*The exercise*. Put the lines from the one containing "Click the 年間日数 252 days field" up to and including the one containing "point(153,306)" into a Markdown table with columns Row and Text, numbering the rows and skipping blank lines. Leave the pictures out of your answer.

*Stored rows*.
########################################

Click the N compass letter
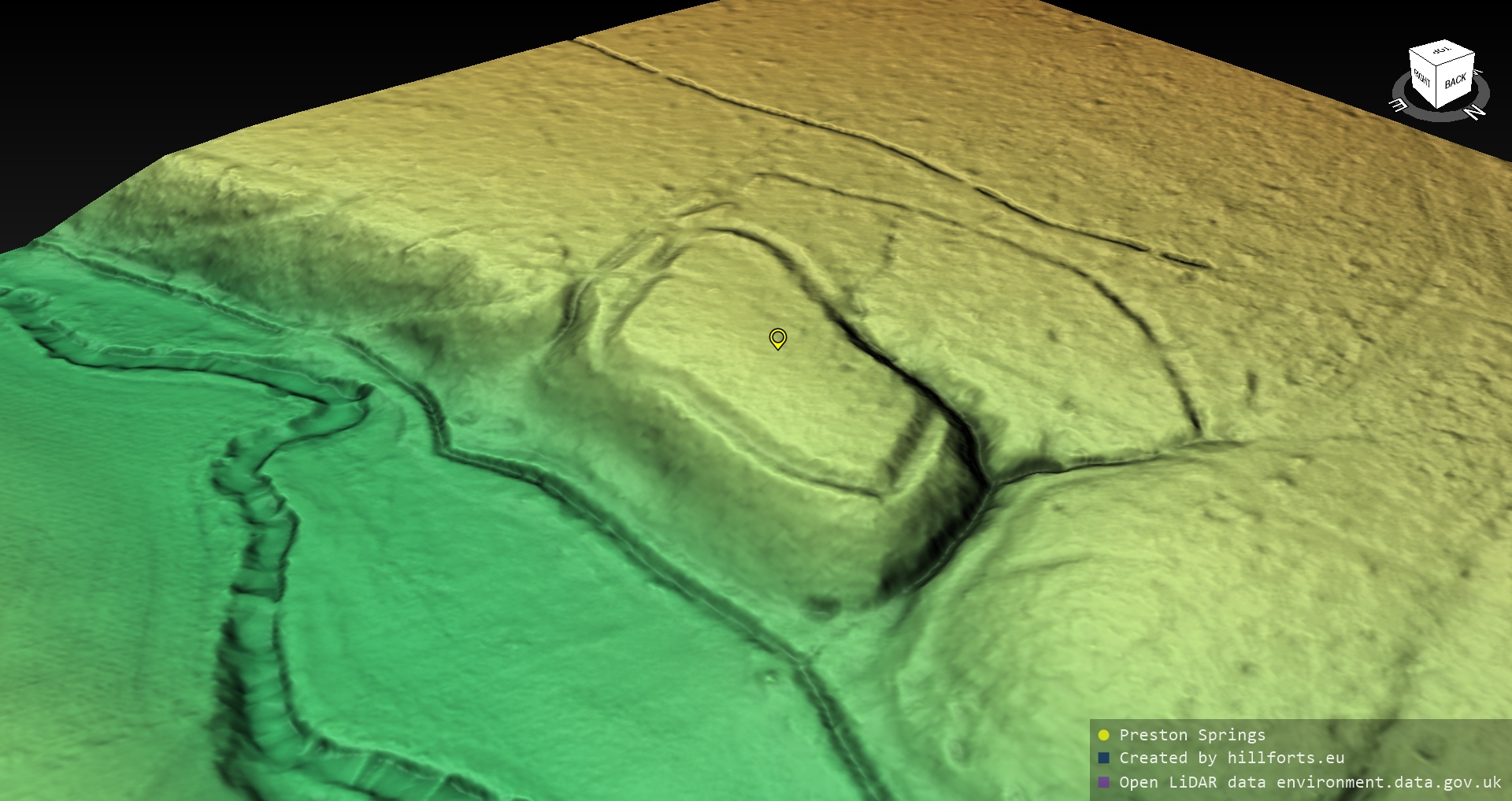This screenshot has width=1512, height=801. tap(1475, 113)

########################################

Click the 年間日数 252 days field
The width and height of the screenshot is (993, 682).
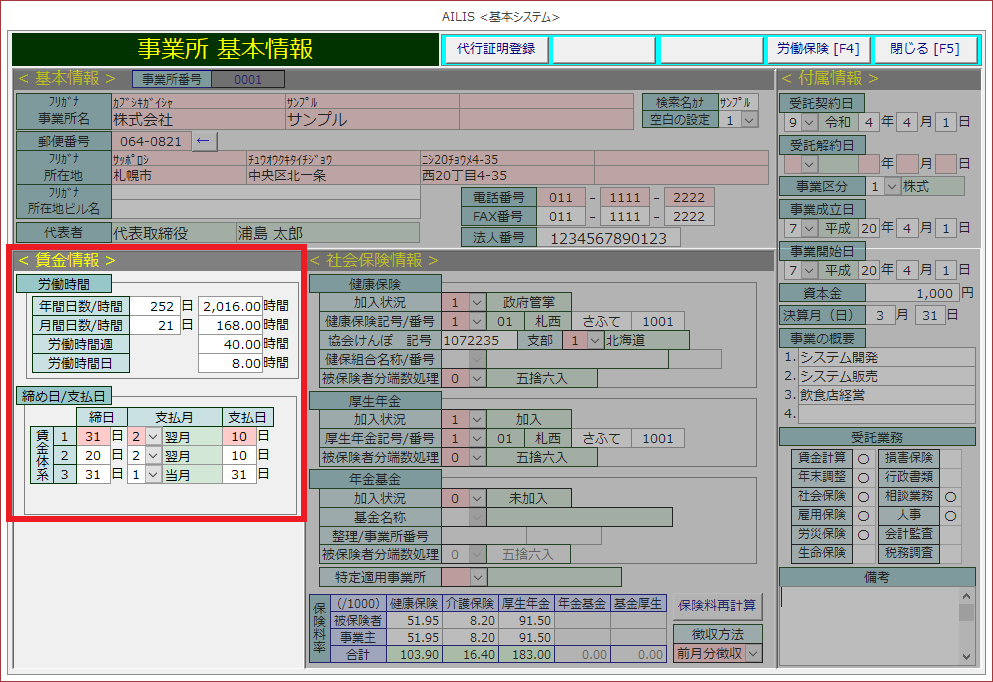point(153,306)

########################################

*Answer in full*.
| Row | Text |
|---|---|
| 1 | Click the 年間日数 252 days field |
| 2 | The width and height of the screenshot is (993, 682). |
| 3 | point(153,306) |